→ The input
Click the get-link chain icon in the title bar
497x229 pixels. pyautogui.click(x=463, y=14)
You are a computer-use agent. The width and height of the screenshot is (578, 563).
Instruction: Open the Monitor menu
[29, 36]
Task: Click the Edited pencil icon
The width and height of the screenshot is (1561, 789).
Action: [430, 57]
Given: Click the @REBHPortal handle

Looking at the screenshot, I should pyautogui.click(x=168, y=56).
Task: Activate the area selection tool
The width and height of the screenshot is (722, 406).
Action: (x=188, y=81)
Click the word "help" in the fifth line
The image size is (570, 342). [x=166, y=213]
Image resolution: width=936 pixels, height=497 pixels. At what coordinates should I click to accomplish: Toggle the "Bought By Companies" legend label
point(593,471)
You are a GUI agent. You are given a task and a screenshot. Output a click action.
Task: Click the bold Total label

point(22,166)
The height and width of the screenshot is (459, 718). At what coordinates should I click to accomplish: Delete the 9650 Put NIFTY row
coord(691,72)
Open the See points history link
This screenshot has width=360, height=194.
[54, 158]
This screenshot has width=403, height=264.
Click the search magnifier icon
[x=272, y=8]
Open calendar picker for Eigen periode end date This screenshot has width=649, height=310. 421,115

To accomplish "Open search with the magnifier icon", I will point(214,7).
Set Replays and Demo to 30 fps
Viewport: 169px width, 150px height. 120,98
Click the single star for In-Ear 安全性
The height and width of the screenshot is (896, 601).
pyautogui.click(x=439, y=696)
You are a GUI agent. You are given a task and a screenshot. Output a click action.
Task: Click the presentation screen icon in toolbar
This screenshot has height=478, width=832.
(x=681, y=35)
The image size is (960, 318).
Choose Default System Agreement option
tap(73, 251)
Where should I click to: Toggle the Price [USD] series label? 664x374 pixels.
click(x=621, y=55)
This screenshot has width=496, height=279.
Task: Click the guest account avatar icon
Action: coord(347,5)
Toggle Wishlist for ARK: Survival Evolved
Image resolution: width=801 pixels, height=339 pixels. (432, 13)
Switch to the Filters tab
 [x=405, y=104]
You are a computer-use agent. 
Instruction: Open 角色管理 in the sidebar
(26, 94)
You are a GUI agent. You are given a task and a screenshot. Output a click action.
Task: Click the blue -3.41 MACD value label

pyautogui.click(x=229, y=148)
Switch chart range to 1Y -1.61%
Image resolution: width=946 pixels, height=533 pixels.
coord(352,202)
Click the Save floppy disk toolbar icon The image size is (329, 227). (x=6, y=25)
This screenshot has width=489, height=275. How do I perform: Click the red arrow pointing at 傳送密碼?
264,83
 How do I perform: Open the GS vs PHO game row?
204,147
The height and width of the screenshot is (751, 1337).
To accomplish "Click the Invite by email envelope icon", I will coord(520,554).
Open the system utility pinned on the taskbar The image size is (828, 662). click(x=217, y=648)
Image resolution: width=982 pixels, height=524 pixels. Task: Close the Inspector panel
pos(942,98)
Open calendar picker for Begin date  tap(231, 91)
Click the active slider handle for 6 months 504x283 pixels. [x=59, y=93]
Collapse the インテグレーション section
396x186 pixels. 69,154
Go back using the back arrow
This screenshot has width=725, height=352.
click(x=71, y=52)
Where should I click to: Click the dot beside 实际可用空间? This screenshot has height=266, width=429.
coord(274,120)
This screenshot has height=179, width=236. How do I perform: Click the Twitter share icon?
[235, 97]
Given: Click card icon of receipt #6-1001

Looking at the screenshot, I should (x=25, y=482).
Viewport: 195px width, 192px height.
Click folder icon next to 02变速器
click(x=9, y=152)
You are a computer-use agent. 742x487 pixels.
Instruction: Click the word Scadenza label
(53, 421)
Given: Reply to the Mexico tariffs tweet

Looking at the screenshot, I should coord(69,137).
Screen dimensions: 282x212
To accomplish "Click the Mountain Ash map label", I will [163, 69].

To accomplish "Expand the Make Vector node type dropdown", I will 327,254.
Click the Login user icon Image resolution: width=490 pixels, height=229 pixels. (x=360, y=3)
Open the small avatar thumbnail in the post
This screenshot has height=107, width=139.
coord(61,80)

→ Assigned task
Copy every line of the data that carries the word "picker".

→ Task solution
Open calendar picker for Eigen periode end date This screenshot has width=649, height=310. 421,115
Open calendar picker for Begin date  tap(231, 91)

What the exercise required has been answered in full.